I'm looking for a good marinade recipe for smoked Halibut.  Anyone got one they've tried & like a lot?  

Also, do you smoke Halibut just as long as you'd smoke, for example, Salmon, or does Halibut take more/less time?  

Thanks!  :)


----------



## monty (Jul 8, 2006)

Hey, FM!

Halibut is cooked like most fish until it is opaque and flakes easily. As for timing that depends on a host of variables from the true temp of the cooking medium to the thickness of the halibut! This is a watch and see operation.

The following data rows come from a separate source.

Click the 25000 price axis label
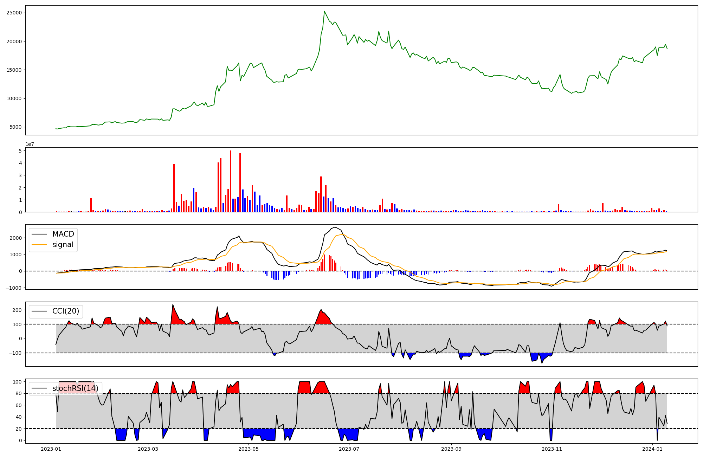703x457 pixels. click(x=14, y=13)
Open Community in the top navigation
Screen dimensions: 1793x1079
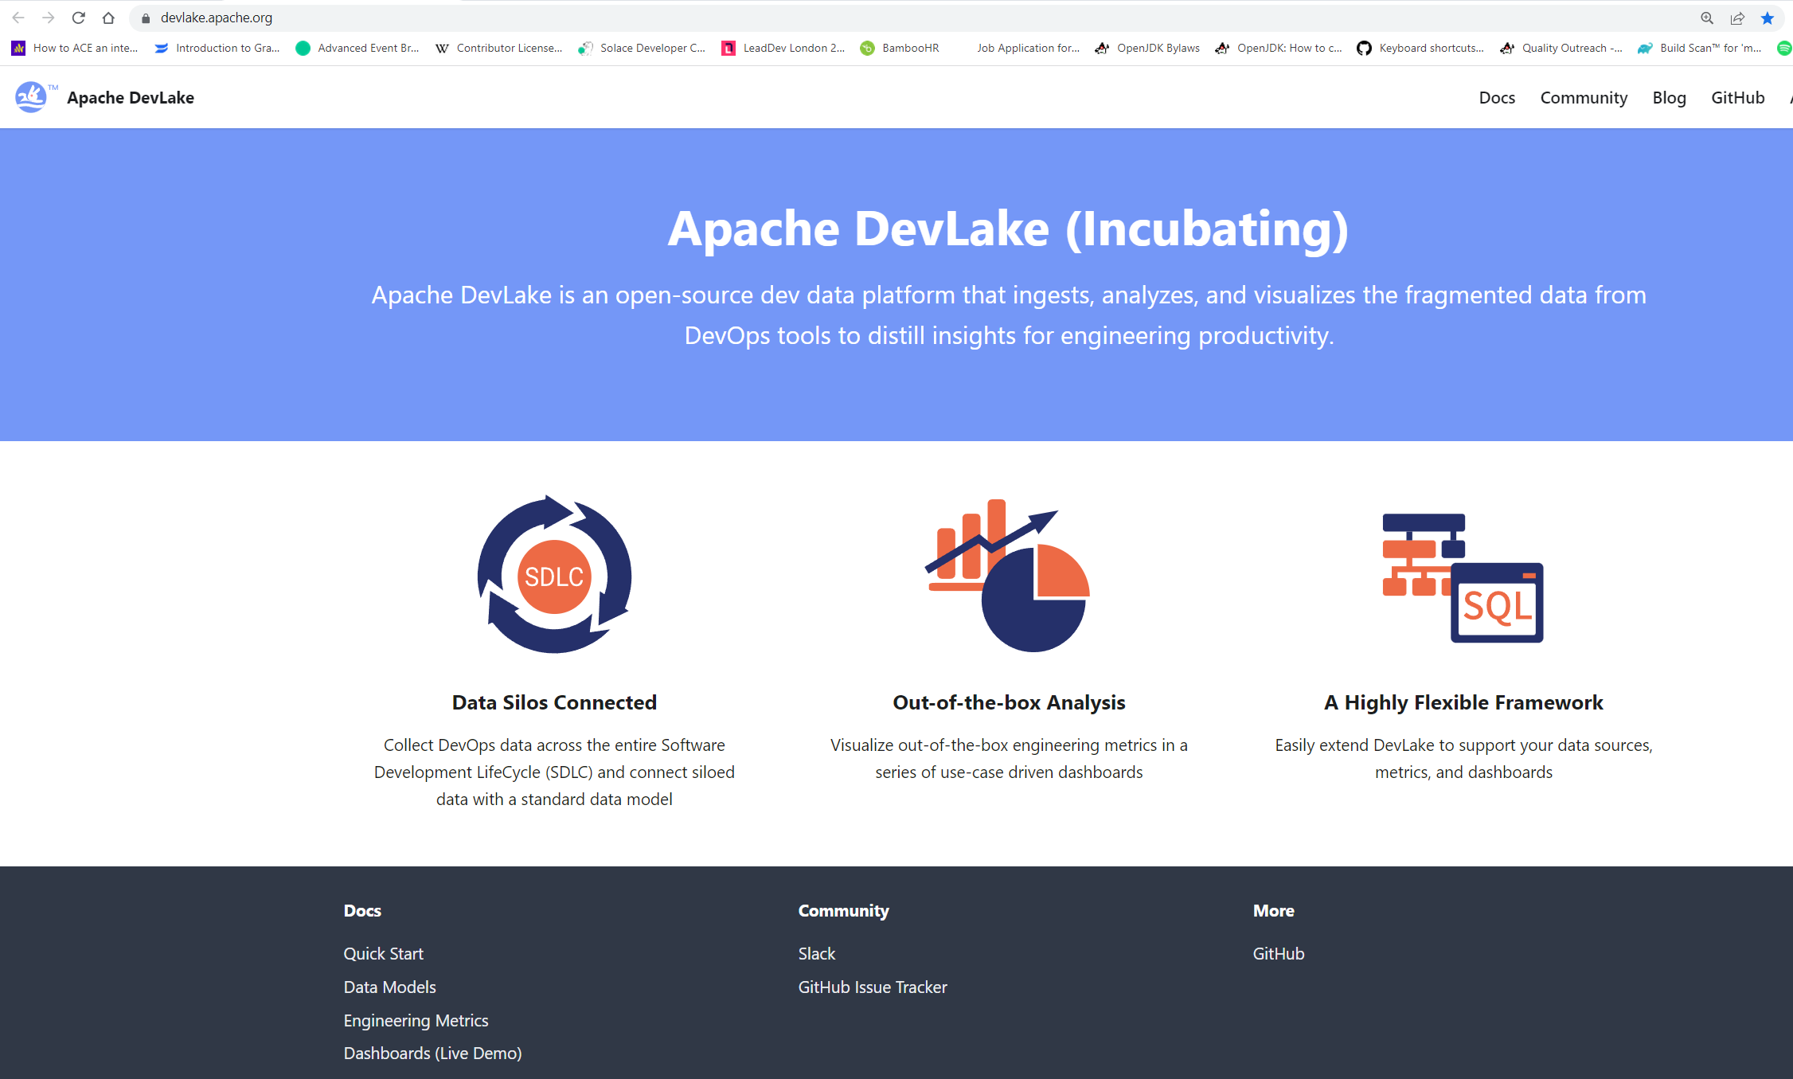coord(1583,97)
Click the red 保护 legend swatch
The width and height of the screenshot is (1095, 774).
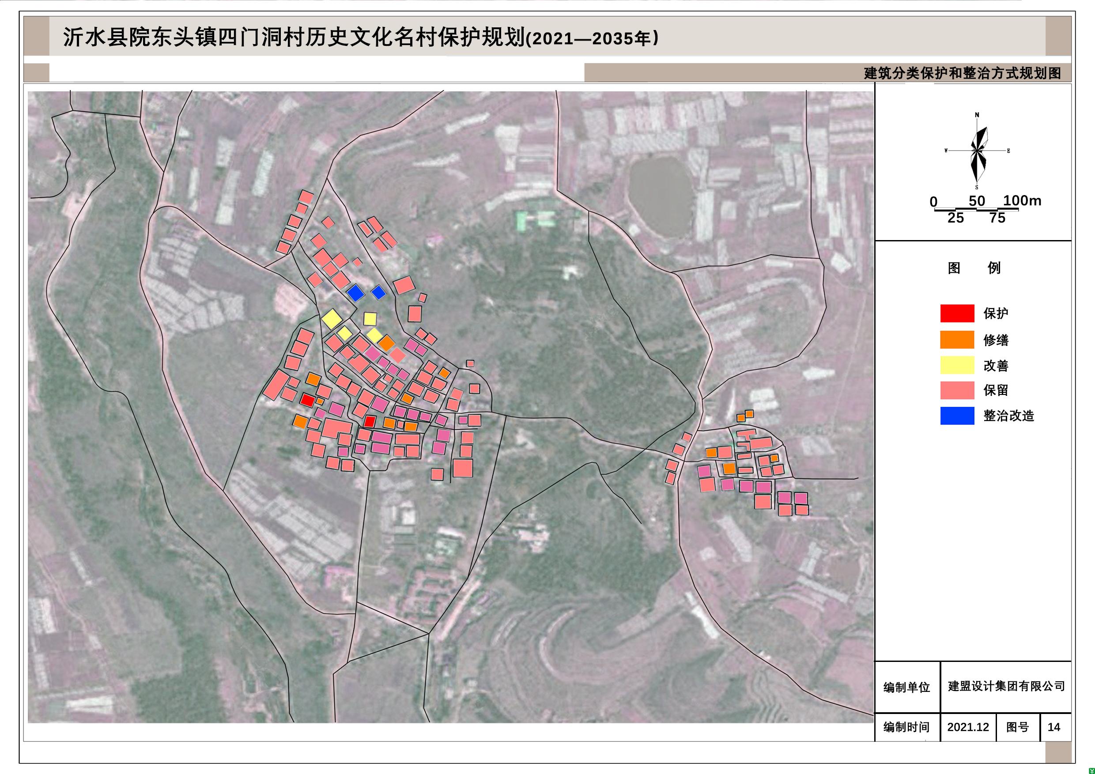point(957,313)
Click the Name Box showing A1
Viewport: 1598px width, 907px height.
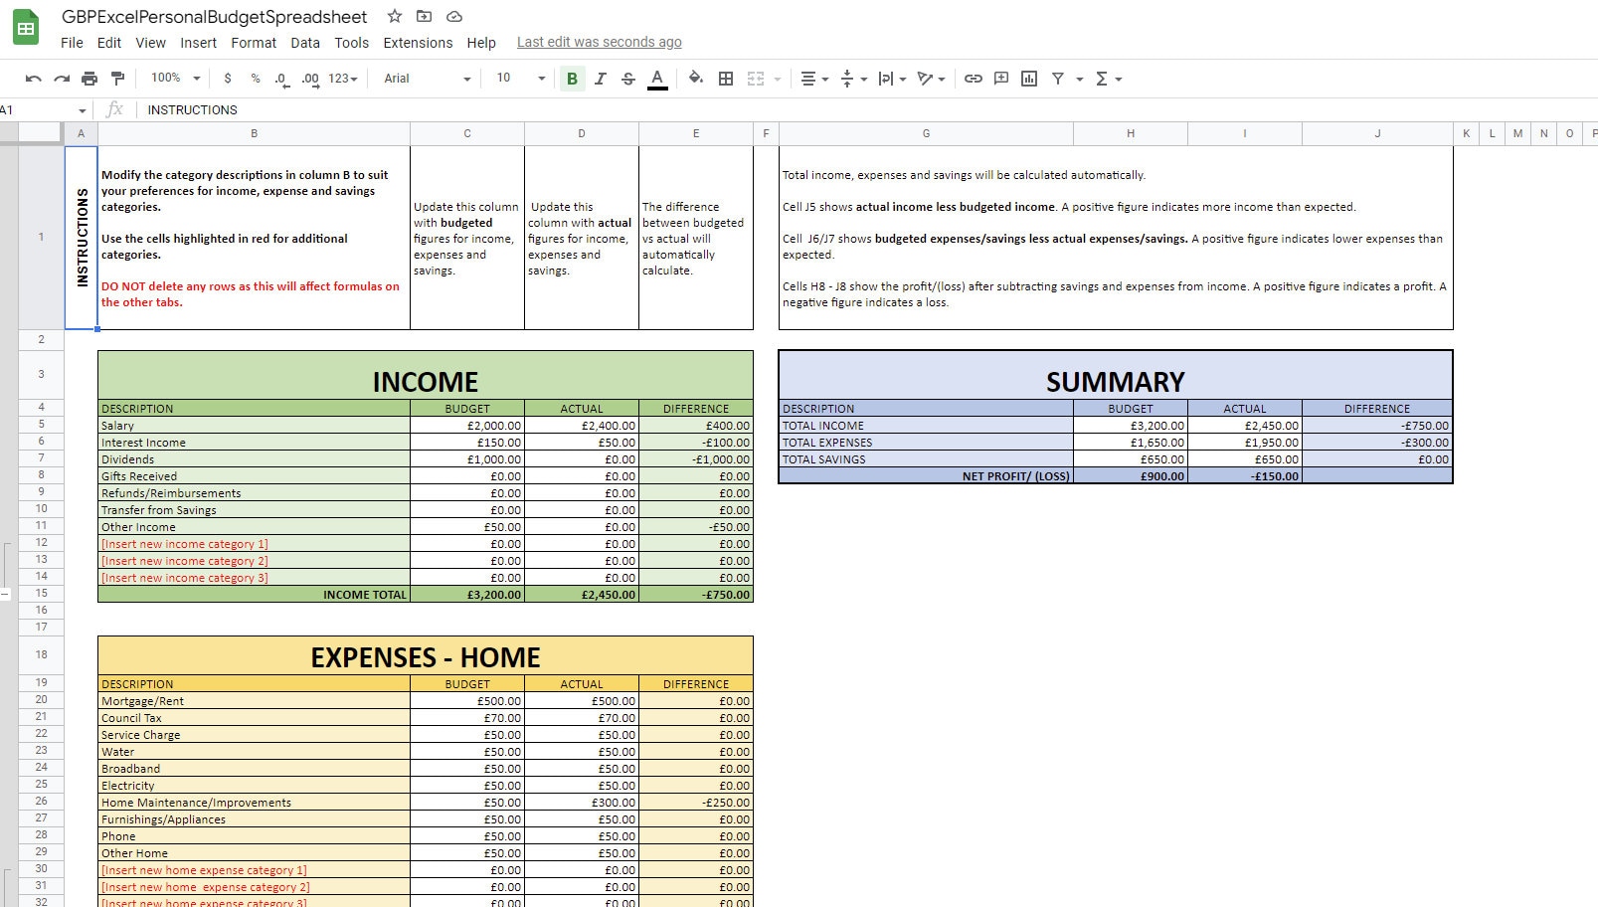[38, 109]
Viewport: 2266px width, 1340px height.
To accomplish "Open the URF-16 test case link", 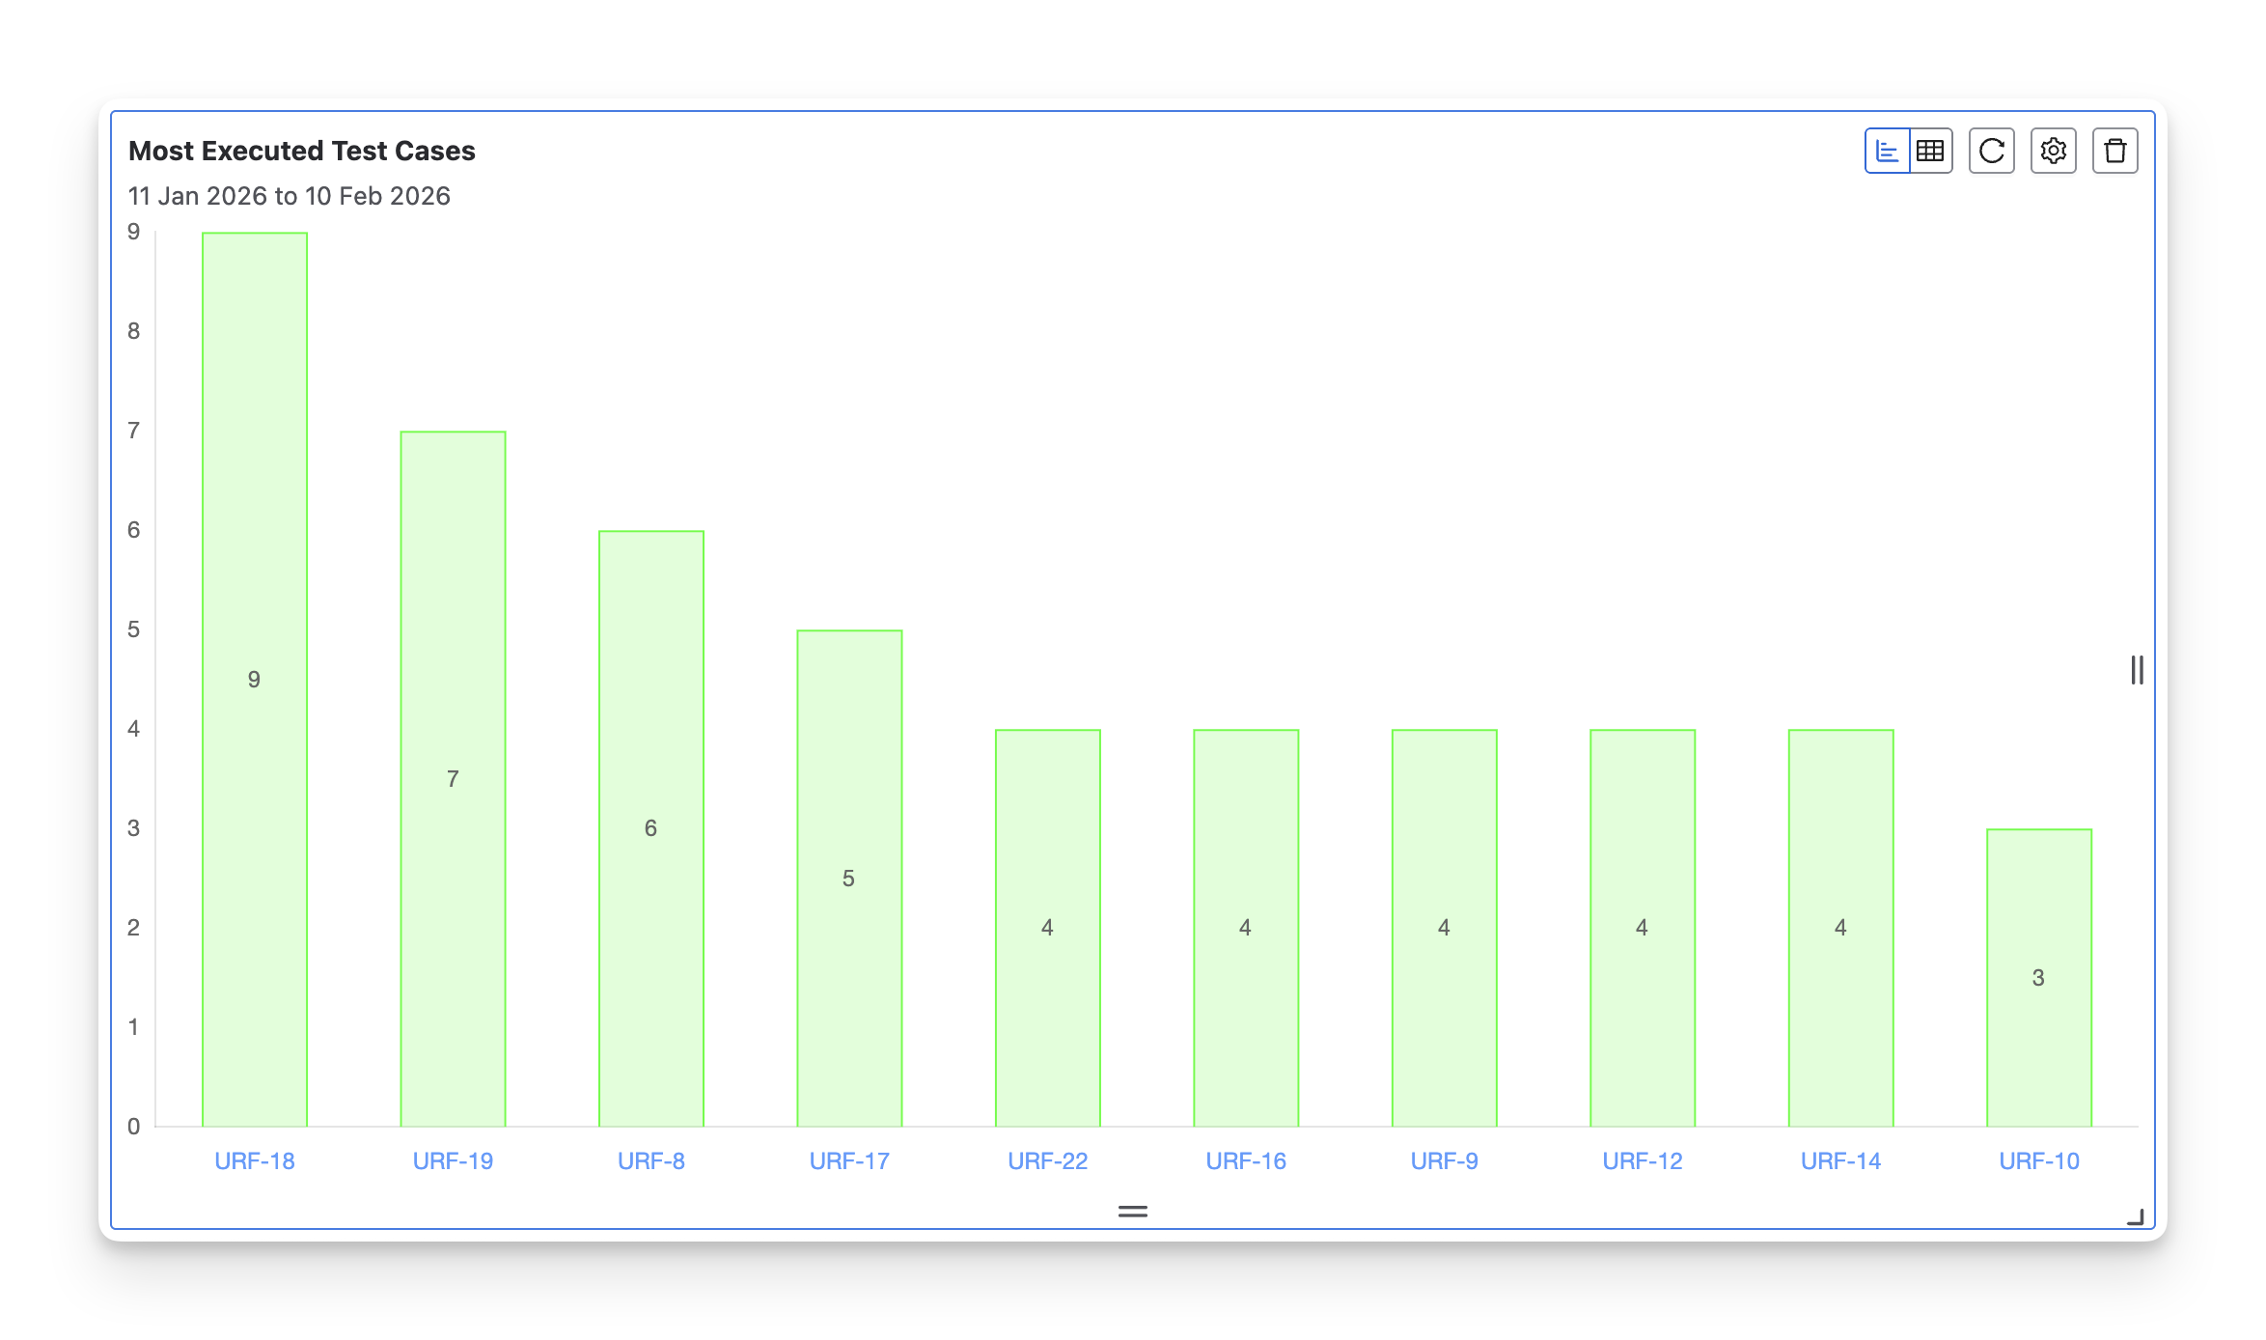I will [1246, 1160].
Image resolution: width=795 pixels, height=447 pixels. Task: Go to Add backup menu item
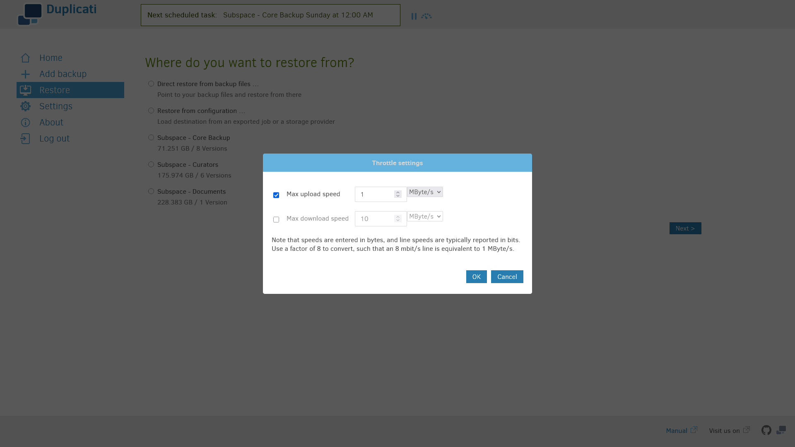point(63,74)
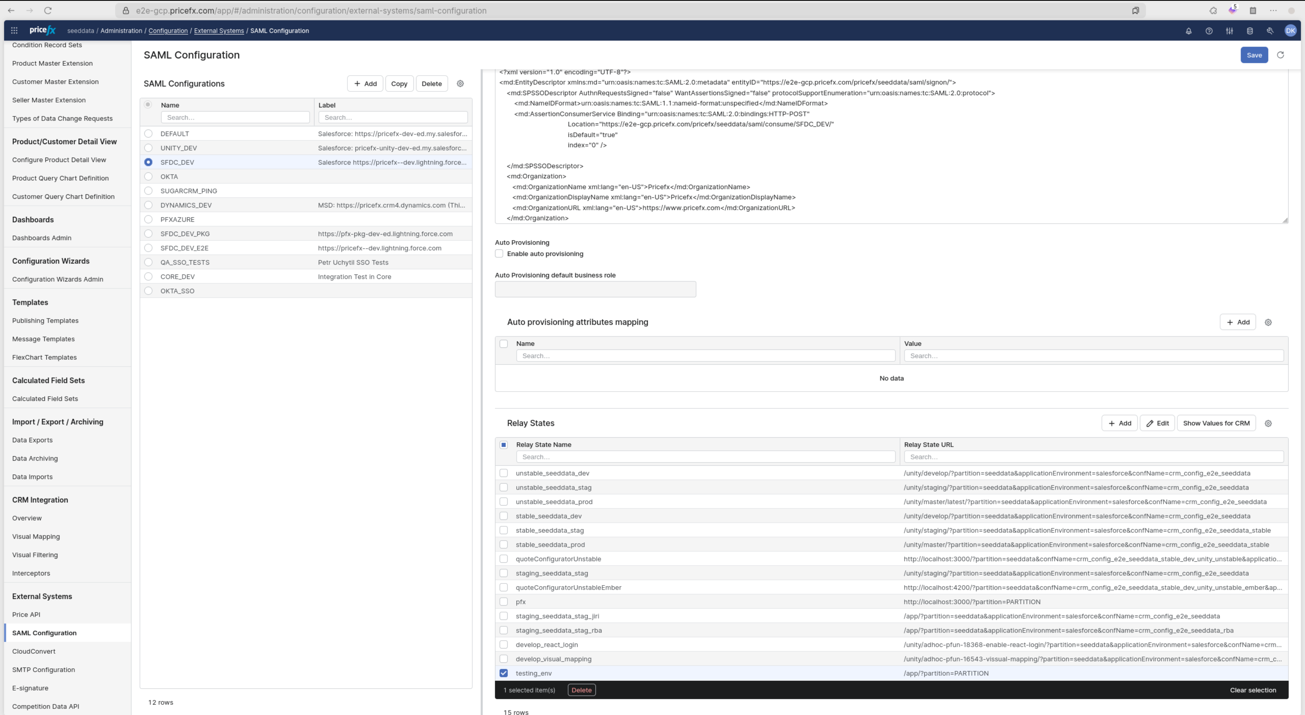
Task: Click the notifications bell icon
Action: tap(1188, 31)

As for a marinade I will hold off. Hae not settled on the right one yet!

Cheers!
Monty


----------



## frag monger (Jul 9, 2006)

Well, from what I've read (from the marinade recipe I got for my salmon) it says I should smoke the salmon for 6-12 hours.

Does that sound right?  12 sounds like too much to me, but 6....to maybe 8 sounds about right(?)

I take it I'll want to smoke the Halibut for just as long?  

Is there a specific internal temp I'll want to hit, or is it just smoke 'till it's done/cured to my liking?  

Thanks again!  :)


----------



## cajunsmoker (Jul 9, 2006)

I'm not a fish smoker FM, but from what I've read in the Salmon threads, unless thats one big Halibut you're looking at way to much smoke time.

Vulcan seems to be pretty experienced with fish smoking and he says shoot for internals of 145 and his took about 1 1/2 hours at 225.

Check out his thread called Salmon smoking times in the fish section.


----------



## Dutch (Jul 11, 2006)

FM- If you were cold smoking your fish (90-100 degrees), the suggested 6-12 hour smoke time would be correct. At 225-250 degrees it's like Monty says "a watch and see operation".


----------



## frag monger (Jul 12, 2006)

OK.  We smoked a halibut filet, a salmon filet & a steelhead filet.

The total smoking time was just under 4 hours (at a temp of about 200-215 degrees).  

It came out very good.  We were using a bourbon-based marinade on 'em.  Yummy!  :)


----------



## cheech (Oct 8, 2006)

Frag any chance you would share your recipe for the marinade. I have a hunk of halibut in the freezer that I have been trying to figure out what to do with it?


----------